The premier, who was welcomed by locals and military personnel, paid tribute to the French troops who intervened to liberate northern Mali from the armed militias in January.
"The Malian nation will be eternally grateful," he said.
But he urged the French army to "continue on this path" and stay in Mali, despite Paris pulling out 100 soldiers ahead of schedule this week as part of a phased withdrawal of the majority of its 4,000 troops.
France has said it will leave 2,000 soldiers on the ground throughout the summer, reducing its presence by the end of the year to a "support force" of 1,000 fighting alongside a UN-mandated army of some 11,000 troops.

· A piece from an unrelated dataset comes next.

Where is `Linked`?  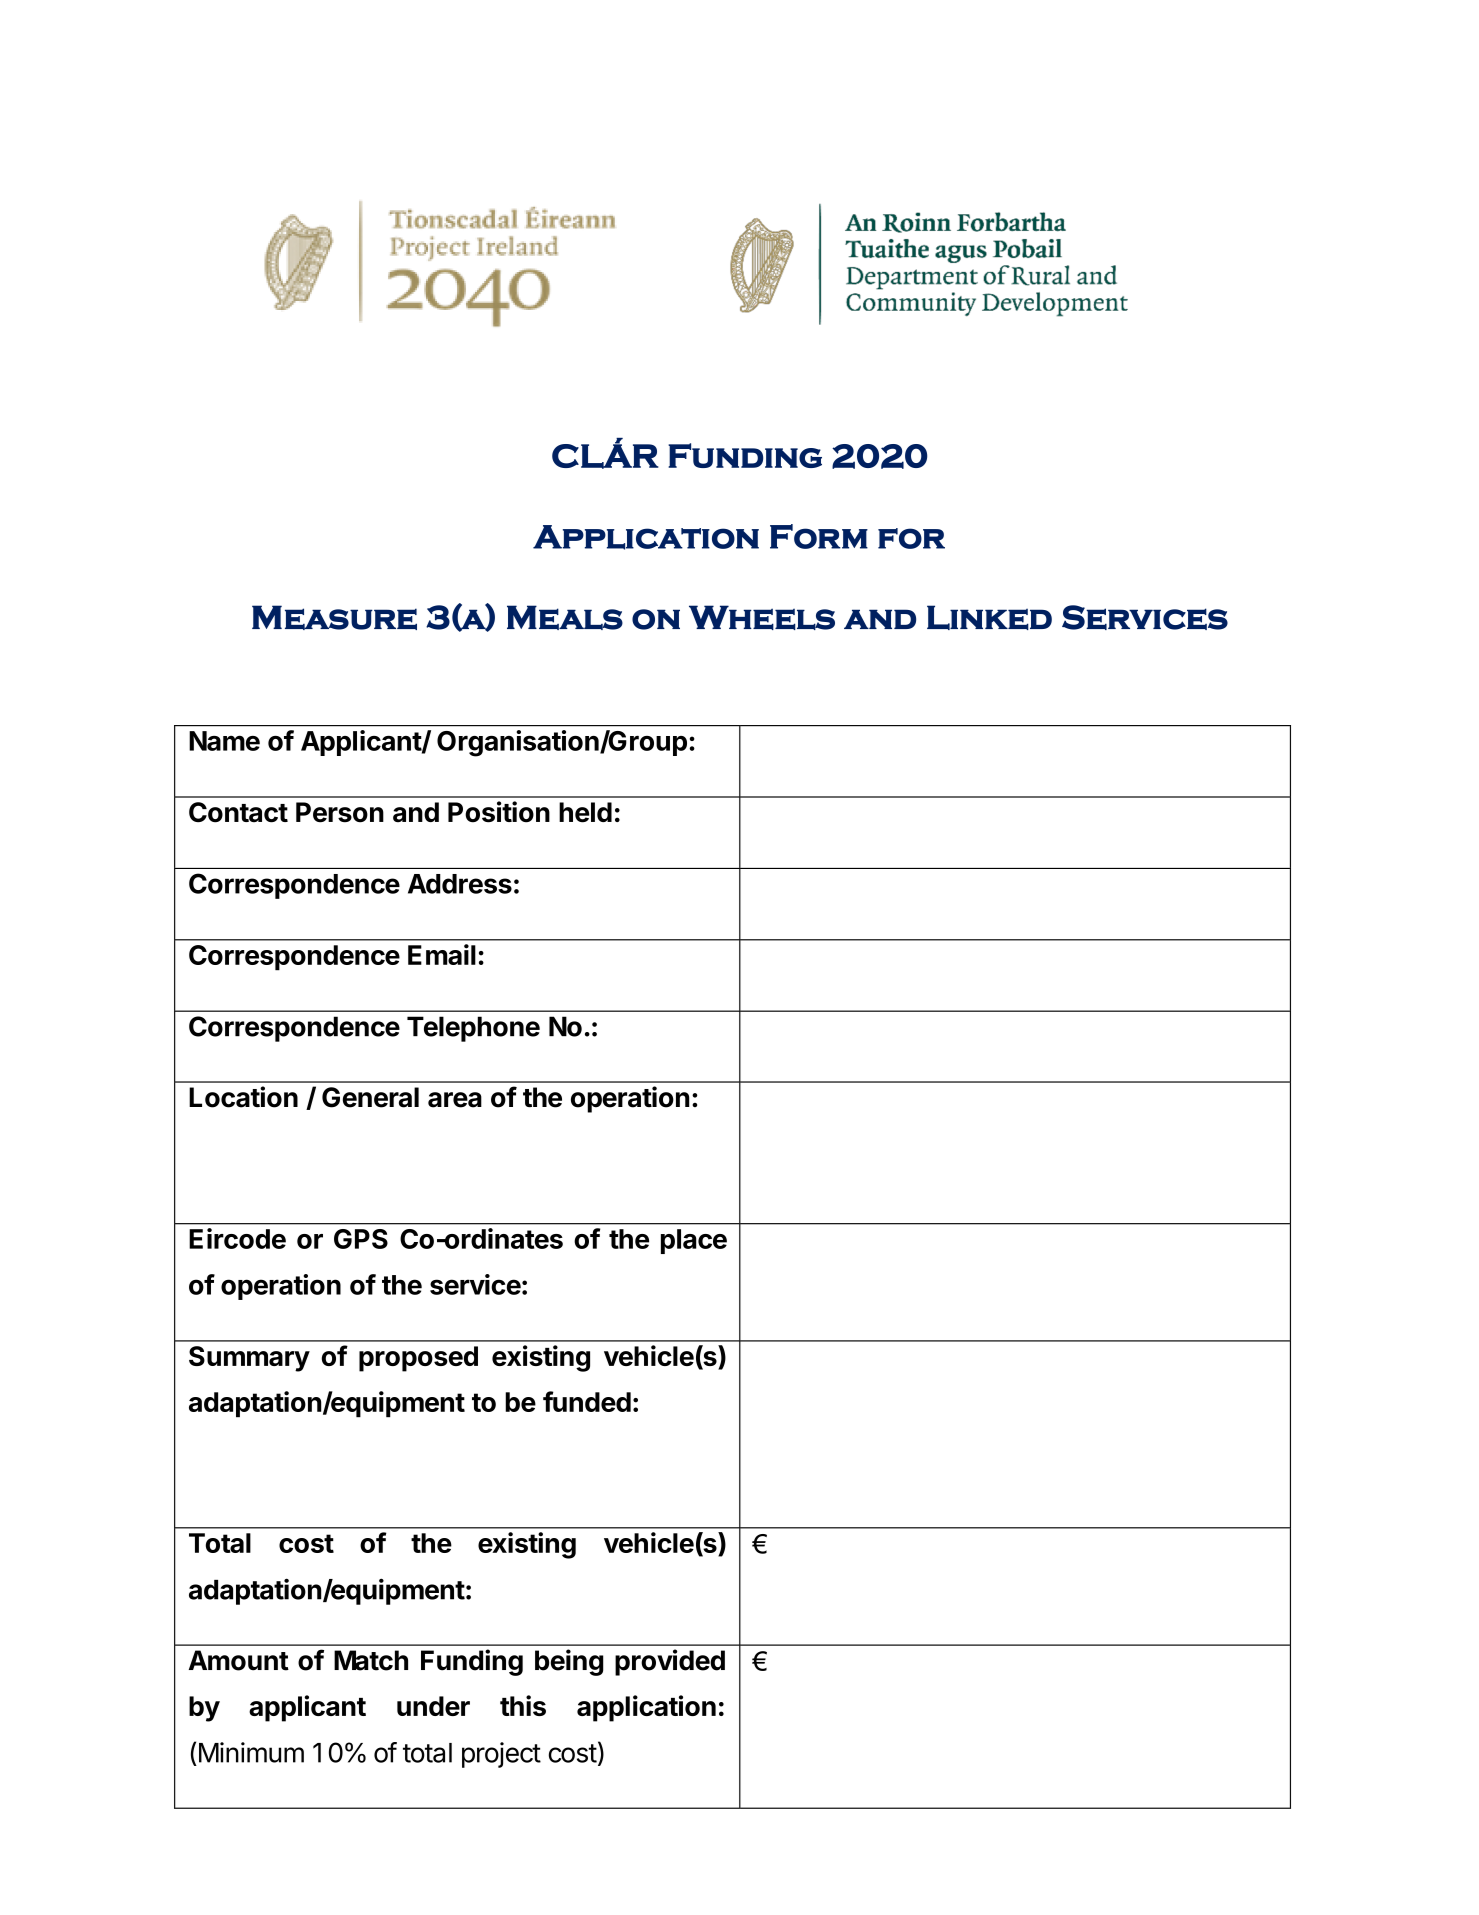
Linked is located at coordinates (989, 617).
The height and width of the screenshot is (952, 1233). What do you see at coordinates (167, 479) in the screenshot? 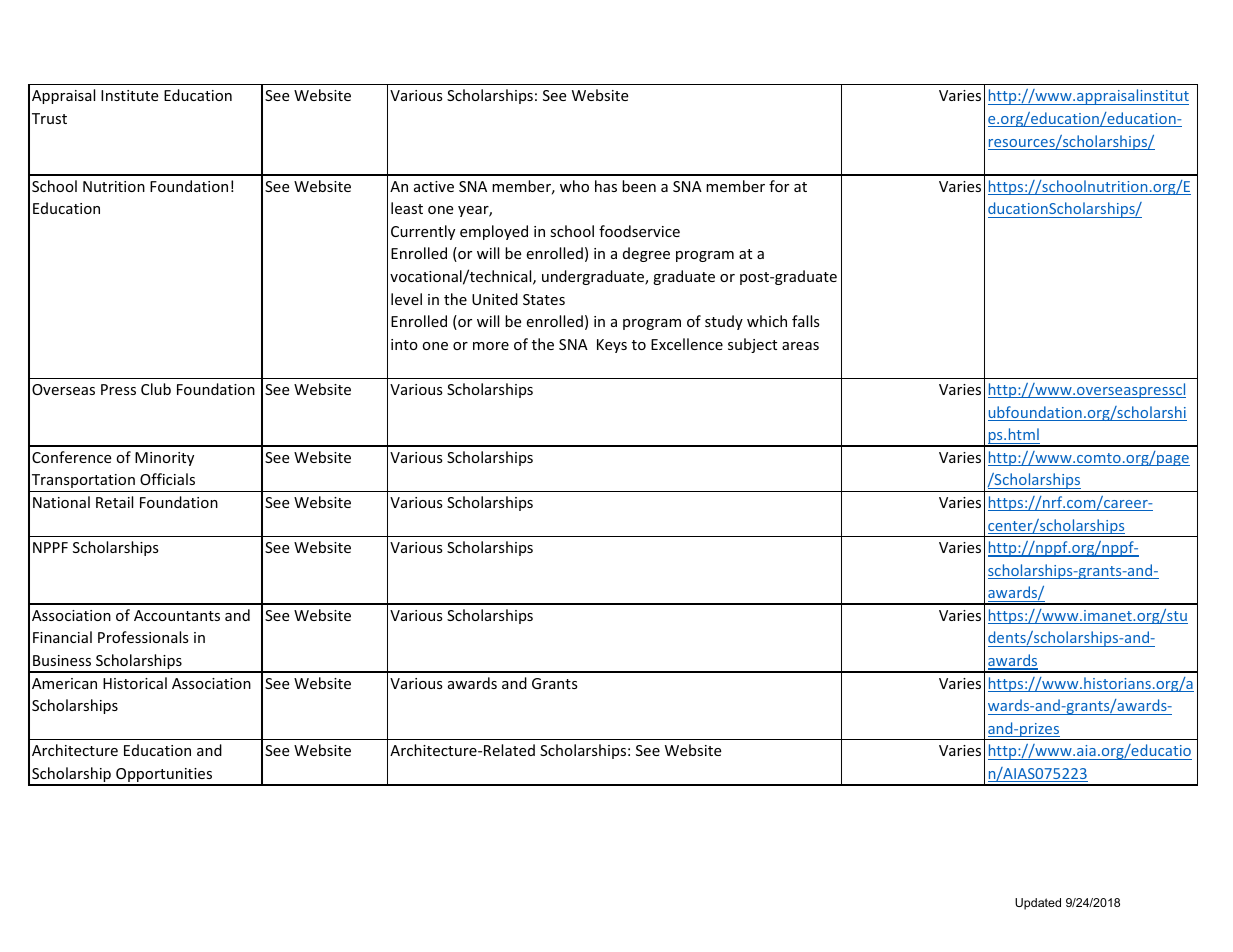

The cities of Gao, Timbuktu and Kidal fell in March last year to Tuareg rebels who declared independence of the entire desert north before losing control to armed Islamists.
French warplanes bombed parts of Gao in January to drive out fighters from the Movement for Oneness and Jihad in West Africa (MUJAO), and the city was recaptured for the Bamako government by French and Malian forces on January 26.
Just days later, jihadists managed to infiltrate the city, where they staged the first suicide bombing in Mali's history.
France honoured its African partners, deemed incapable by US critics of containing the insurgency in Mali, in a statement from the foreign ministry stressing that they "took an active part in operations against terrorist groups in northern Mali".
French troops fighting alongside the Malian army and other African soldiers have largely succeeded in driving Islamist insurgents from the north but pockets of resistance remain, particularly in the Gao region.
One thousand French soldiers have been conducting an operation to destroy MUJAO's logistics infrastructure in a valley north of Gao since Sunday.
Parallel to the ongoing military operations, the international community is pushing for a formal process of reconciliation between the deeply divided nation's diverse ethnic communities ahead of presidential elections scheduled for July.
Late on Wednesday interim President Dioncounda Traore designated 30 members of a Dialogue and Reconciliation Commission, including eight representatives of the Tuareg and Arab communities, which have complained about rights abuses by Malian security forces who often equate them with Islamists.
New York-based Human Rights Watch said Thursday two Tuaregs suspected of supporting armed Islamists in northern Mali had died after being tortured in custody in Bamako.
Meanwhile the country's main political party, the Alliance for Democracy in Mali, has announced that its candidate for the election will be Dramane Dembele, 46, a mining engineer and former student of Traore, regarded as a close ally.
Dembele was arrested in April last year and held for a number of weeks after a military coup that overthrew the regime of president Amadou Toumani Toure and precipitated the fall of the north to Islamists.
Many questions remain about the possibility of holding elections within such a tight timescale due to continued instability in the north, which has still not seen the return of some 400,000 displaced people and refugees who fled the war.
The International Committee of the Red Cross said on Wednesday it needed an additional 33 million euros ($43.3 million) to help hundreds of thousands of victims of the conflict.